Punch, un ejemplar de Macaca fuscata nacido en Japón, fue rechazado por su madre y ha conmovido en redes sociales por aferrarse a un peluche mientras intenta integrarse a su manada.

Punch no es un mono cualquiera.
Este pequeño macaco japonés, nacido en julio de 2025 en el zoológico de la prefectura de Chiba, en Japón, se ha convertido en un fenómeno en redes sociales tras conocerse que fue rechazado por su madre poco después de nacer y que encontró consuelo en un peluche de felpa con forma de orangután.
Las imágenes del primate aferrado a su muñeco, usándolo como almohada o abrazándolo tras momentos de tensión con otros miembros de su grupo, han despertado una ola de empatía.
Pero detrás de la ternura hay una historia compleja sobre comportamiento animal, conservación y los desafíos del cautiverio.

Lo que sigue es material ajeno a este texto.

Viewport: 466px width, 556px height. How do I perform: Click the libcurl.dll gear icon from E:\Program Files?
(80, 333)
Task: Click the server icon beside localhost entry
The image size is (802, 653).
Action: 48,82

Punch pertenece a la especie Macaca fuscata, conocida como macaco japonés, uno de los primates que habita más al norte del planeta y que incluso vive en zonas con nieve permanente.

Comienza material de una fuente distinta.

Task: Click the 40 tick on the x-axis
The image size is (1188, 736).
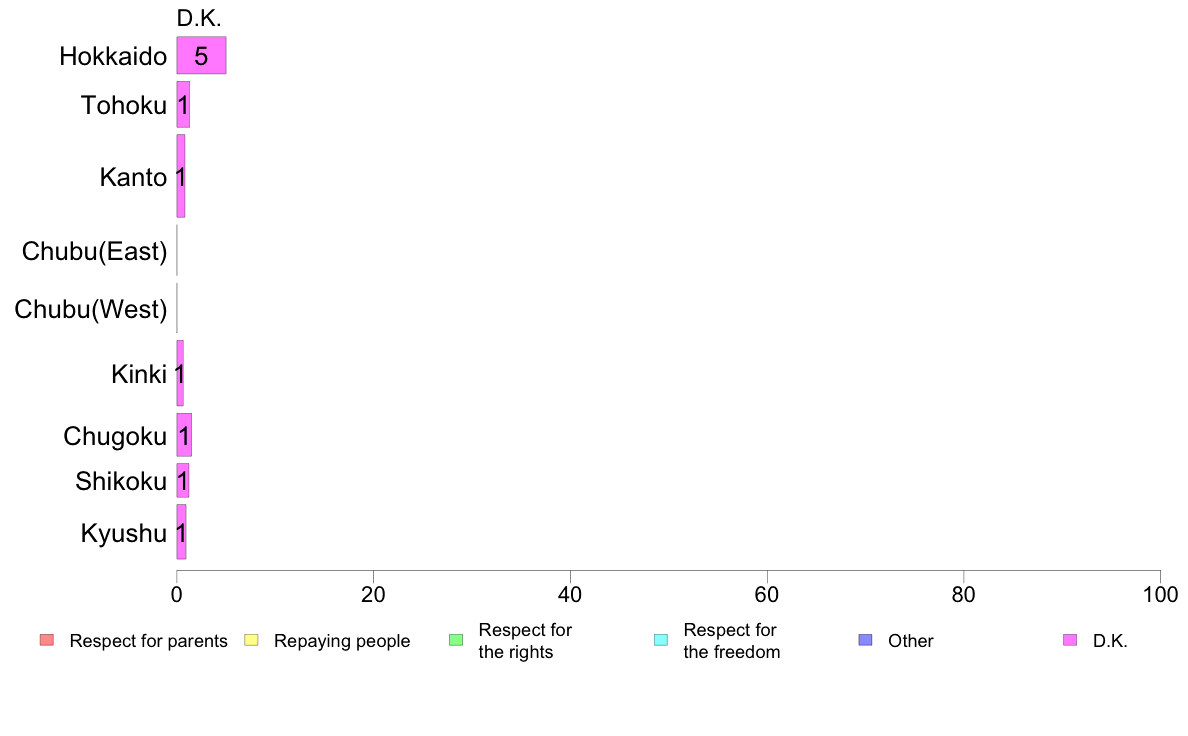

Según se informó, tras el rechazo materno el equipo de cuidadores tuvo que alimentarlo con biberón y brindarle atención especializada para garantizar su supervivencia.
La primatóloga Mónica Ramírez explicó que el abandono, aunque no es lo más frecuente, sí puede ocurrir tanto en libertad como en cautiverio.

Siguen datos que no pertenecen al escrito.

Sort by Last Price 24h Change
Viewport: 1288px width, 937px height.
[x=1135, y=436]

“Es normal, puede pasar, no es muy frecuente, pero pasa en el medio natural y también pasa muchas veces en cautiverio”, señaló.
Entre las posibles causas mencionó la inexperiencia de la madre, el estrés o alteraciones fisiológicas.
“Muchos animales en cautiverio cambian sus comportamientos y la maternidad es uno de esos aspectos que se ve frecuentemente alterado”, agregó.
Ante la ausencia materna, los cuidadores implementaron una estrategia de compensación temporal: el peluche.
Ramírez aclaró que no se trata de humanización sino de bienestar animal.
“Es una estrategia que usan los manejadores de fauna para compensar esa pérdida de la madre.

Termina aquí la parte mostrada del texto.